Joe Klein: Romney Is Being 'Swift-Bained'
Joe Klein: Romney is being 'Swift-Bained'
Mitt Romney is experiencing a Dukakis-like summer playing defense. The Obama campaign has also constructed a brilliant coffin, custom-made for a turnaround artist. There are many nails in this coffin, some more important than others. The nails are being hammered in a natural progression. There is a logic to this. The current controversy over whether Romney was or was not running Bain capital during the years 1999-2002 is a relatively minor nail–the functional equivalent of the Pledge of Allegiance. Bain was involved in the global economy during those years. This meant outsourcing jobs to places like Mexico and China, which meant the creative destruction of obsolete jobs here at home. Whether Romney was directing them or not, these activities were perfectly legal. That doesn’t matter, though: there is confusion about why he was still listed as the boss if he wasn’t really the boss, which seems shifty. And there’s the question of why he was making tons of money if he wasn’t the boss, which is what this is really all about.
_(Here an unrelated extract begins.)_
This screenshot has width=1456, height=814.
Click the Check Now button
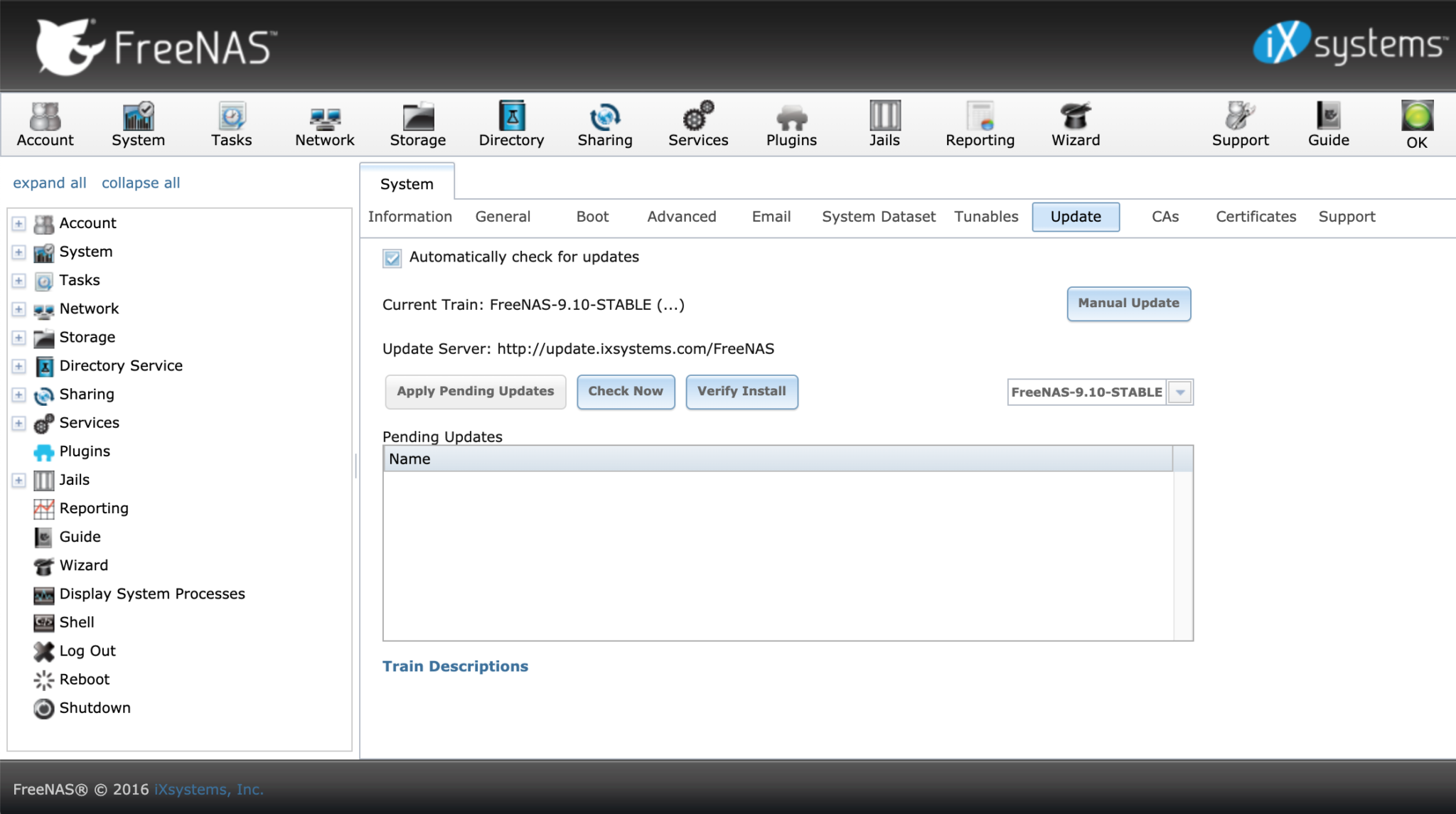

Indeed, that’s the Willie Horton argument building against Romney. Democrats were appalled by the Horton ads (the most devastating was produced by an “independent” committee, “unrelated” to the Bush campaign). They were, allegedly, racist. Horton was black. But they cut to the heart of a significant problem the Democratic Party had at the time: it was sort of soft on crime, in the midst of the post-Vietnam left’s “they’re depraved because they’re deprived” delusion. And Mitt Romney’s Willie Horton? His tax returns.